Health Talk: Human Chimeras
The fundamental rule of genetics states that parents pass genes onto their children, but recently, a 52-year-old woman from Boston was told that she was not the biological mother of her children, after years of raising them. The case, reported in The New Scientist, has the medical community at its wits’ end searching for an answer.
The woman who claimed to have given birth to her children had a set of genes completely different from those of two of her three children. What was even more intriguing about this case was the fact that the DNA of the children matched their father’s DNA.
After working for nearly two years on the case, doctors came up with an answer to the problem: the woman was a “human chimera.” Named after the legendary Greek monster with the head of a lion, body of a goat, and tail of a snake, human chimeras have two or more distinct sets of genes in their bodies. If the DNA from the skin is compared to the DNA in the blood, the two sequences will be completely different. In this woman’s case, the DNA in her gametes was different from the DNA in the rest of her body. DNA testing is usually done by analyzing blood samples or by analyzing samples from cheek cells. The children received the unique DNA from their mother’s gametes, but it was compared to other tissues in the mother’s body. Since the mother was a chimera, these two sequences did not match.
The fact that each person possesses a unique set of genes has been crucial in the development of modern biotechnology. Human chimerism seems to prove all of the known rules of genetics wrong.

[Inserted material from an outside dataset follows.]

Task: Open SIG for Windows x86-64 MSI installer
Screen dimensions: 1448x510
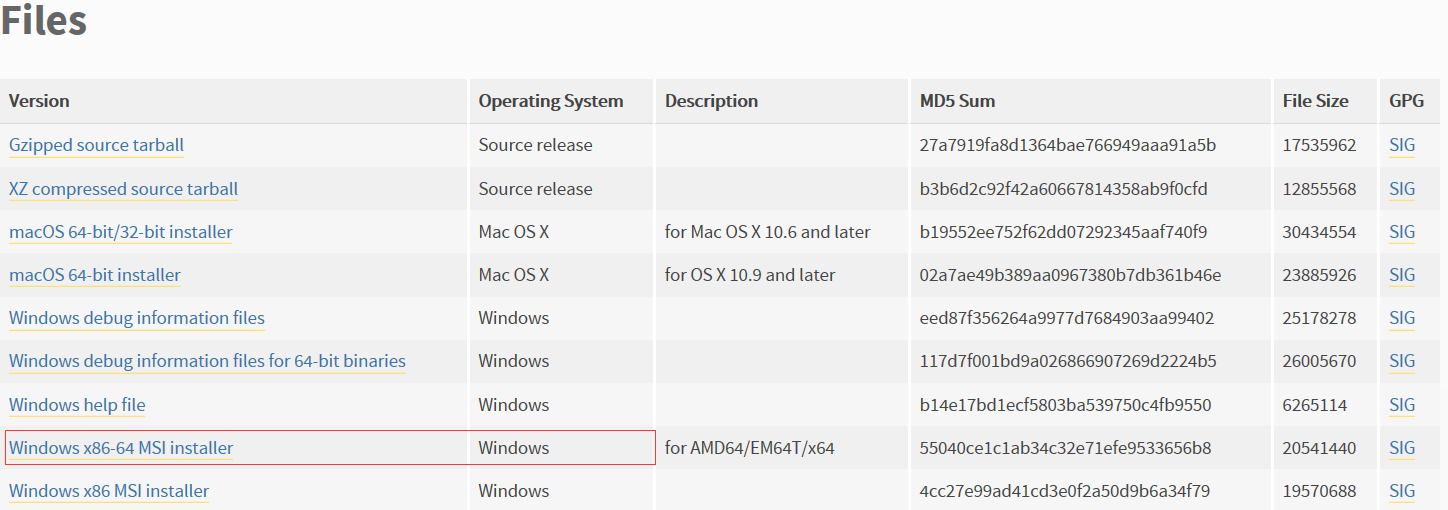Action: pos(1402,448)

However, after a good amount of research into this issue, researchers were relieved to discover that the painstakingly laid down rules of genetics were not wrong after all. Human chimeras are the result of a rather common occurrence during pregnancy. A male and female gamete fuse to form what is known as a zygote.
A zygote is the first stage in the life of a human and consists of DNA derived partially from the mother and partially from the father. In some cases, two different male gametes (called sperm) fuse with two female gametes (called ova). In such a case, two zygotes are formed instead of one and this gives rise to fraternal twins. Such twins have two distinct sets of DNA. In fact, in a number of cases, the two babies are of the opposite sex. Sometimes, the two embryos fuse at an early stage and at the end of the pregnancy, the mother gives birth to only one child. This phenomenon is also known as “vanishing twin syndrome.” Such children now have two different cell types in the same body. They are formed from not two, but four gametes and are hence called “tetragametic chimeras.”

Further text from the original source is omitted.